-- BEGIN Text segment --

You really have to credit the entrepreneurs and the innovators at that time for turning the whole thing, opening the spigot, then the issue became….you know, the new entrants really did not have competitive advantage, they had a very hard time accessing customers and they didn’t have a low source of capital. Banks did, they had deposits, banks had customers so they needed to come up to speed and respond. That took some time and now we have a lot of major players in the game innovating at an even higher level because of the input of new data techniques and API’s and the ability to take algorithms and Artificial Intelligence to the next level.
Peter: Sure, so I want to start talking about your book. As we’re recording this, it’s not yet published, but it will be soon. I mean, it’s called “Fintech, Small Business and the American Dream-How Technology is Transforming Lending and Shaping a New Era of Small Business Opportunity.” So I guess, first question I have is why did you decide to write this book?

-- END Text segment --

» Task A:
In the fintech interview:
(i) What did banks have that the new entrants lacked?
(ii) What is the full title of the book being discussed?
(iii) Had the book been published at the time of recording?
» Task B:
Could you extract the passage of the fintech interview starting with "You really have" and going on through "the next level."?
» Task C:
Can you extend the fintech interview beyond its final line?

-- BEGIN Stored records --

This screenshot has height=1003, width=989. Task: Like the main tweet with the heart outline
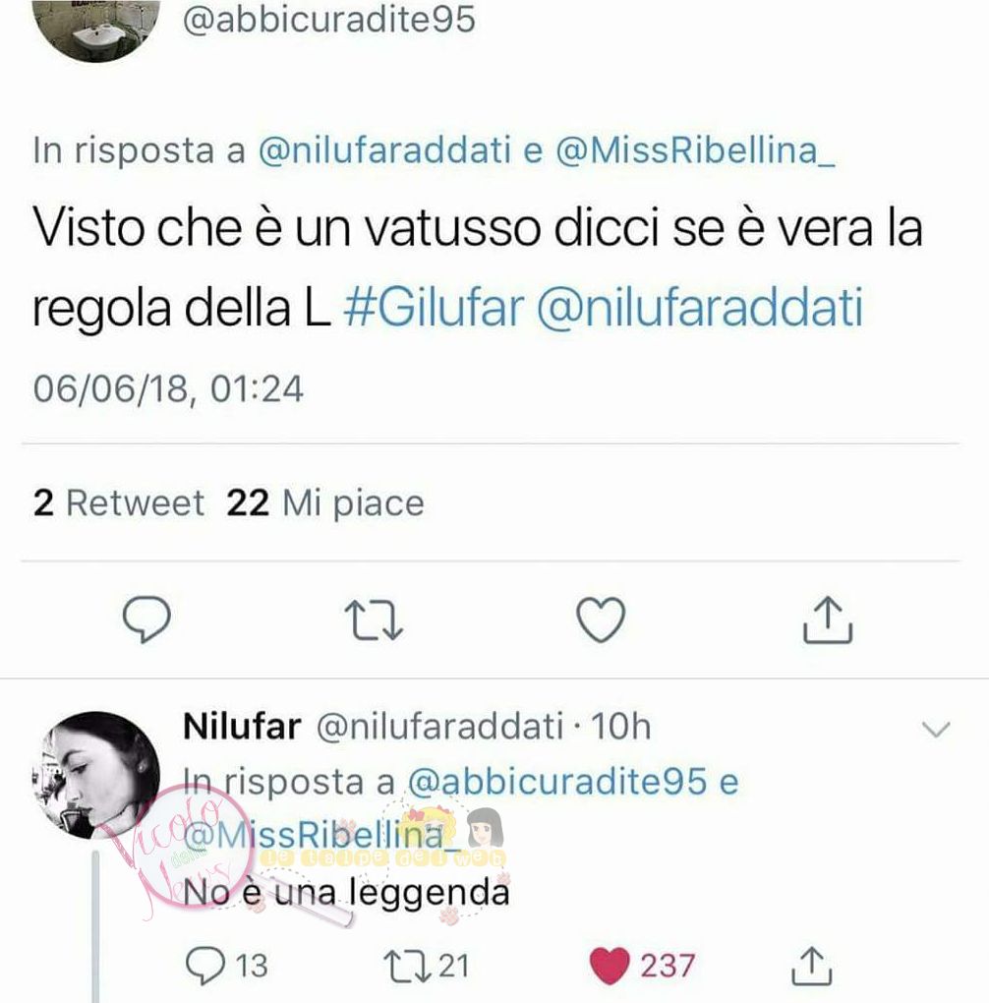click(x=601, y=619)
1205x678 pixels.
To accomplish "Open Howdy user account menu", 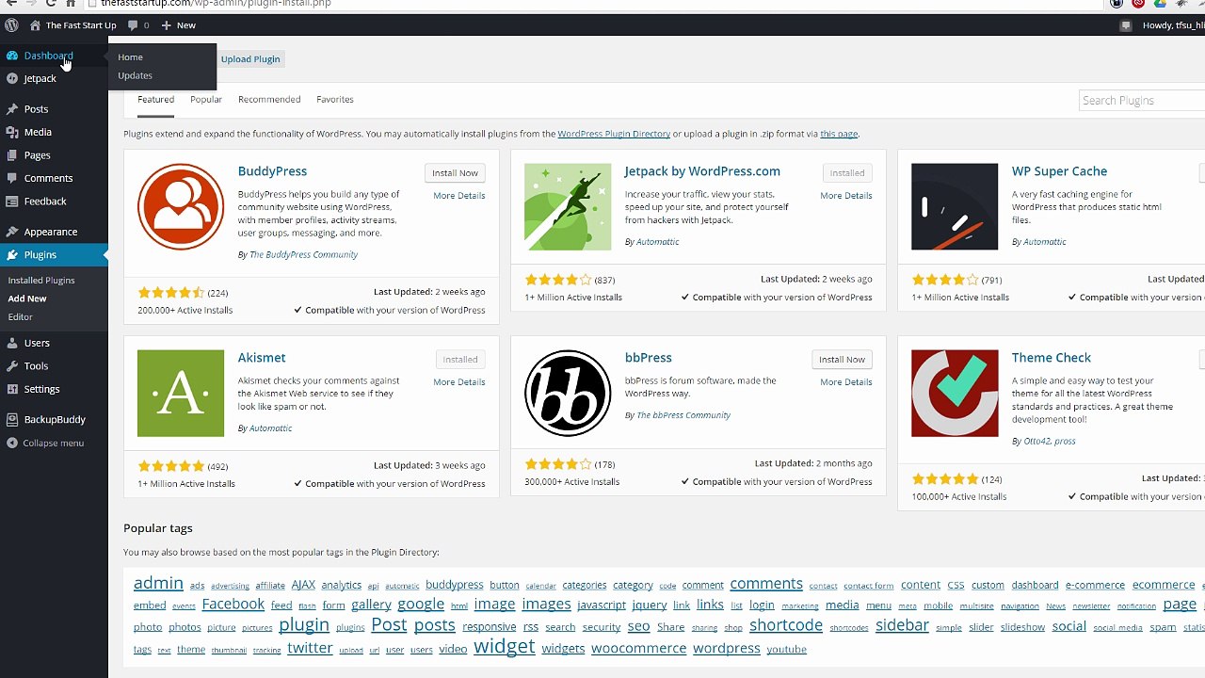I will click(1172, 25).

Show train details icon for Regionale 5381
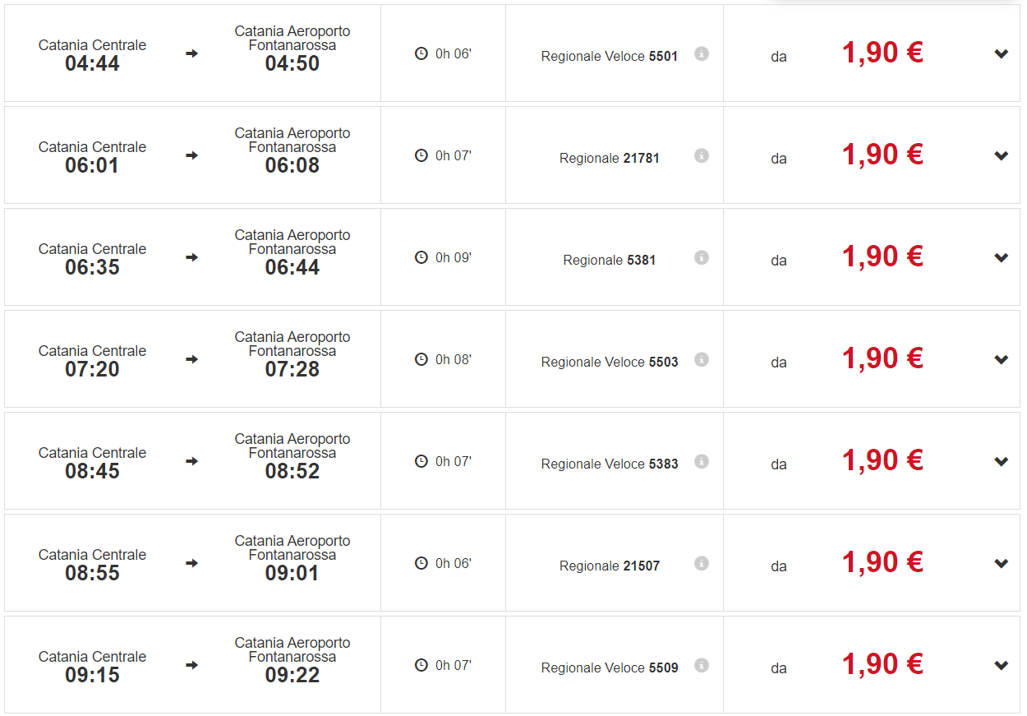point(701,257)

-- END Stored records --

» Exercise response A:
(i) Deposits and customers.
(ii) "Fintech, Small Business and the American Dream-How Technology is Transforming Lending and Shaping a New Era of Small Business Opportunity."
(iii) No, it was not yet published, but it would be soon.

» Exercise response B:
You really have to credit the entrepreneurs and the innovators at that time for turning the whole thing, opening the spigot, then the issue became….you know, the new entrants really did not have competitive advantage, they had a very hard time accessing customers and they didn’t have a low source of capital. Banks did, they had deposits, banks had customers so they needed to come up to speed and respond. That took some time and now we have a lot of major players in the game innovating at an even higher level because of the input of new data techniques and API’s and the ability to take algorithms and Artificial Intelligence to the next level.

» Exercise response C:
Karen: Well, Peter, as you know, I was the Head of the US Small Business Administration and part of President Obama’s cabinet. I took on that job and joined President Obama exactly ten years ago at this time and I don’t know if everybody remembers how difficult that moment was. Credit markets had frozen, banks had overextended with their mortgages and they literally stopped lending to small businesses. Many, many small businesses had their credit lines pulled and we had a really serious situation in the first quarter that I was in office; we lost 1.8 million small business jobs.
So I was determined that we would try to get small business lending started again and I managed to convince President Obama and Larry Summers who was then the Head of the National Economic Council to let me do something pretty bold, in retrospect. I had come into government from venture capital so I was used to trying to solve the problem and this seemed to be a particularly difficult moment and we were able to raise the loan guarantee rates on SBA loans to 90%.
When we did that, it was like flipping a switch. We got a thousand banks back to SBA lending in six months; banks that hadn’t been making loans for the past several years and we put out $30 Billion of loans that year, record amount, and for the next several years. So that taught me a really important lesson. That is really when the book began and I talk in the presence of the book about this moment when I was down in Arkadelphia, in the middle of a saw mill and it was freezing cold in the middle of February.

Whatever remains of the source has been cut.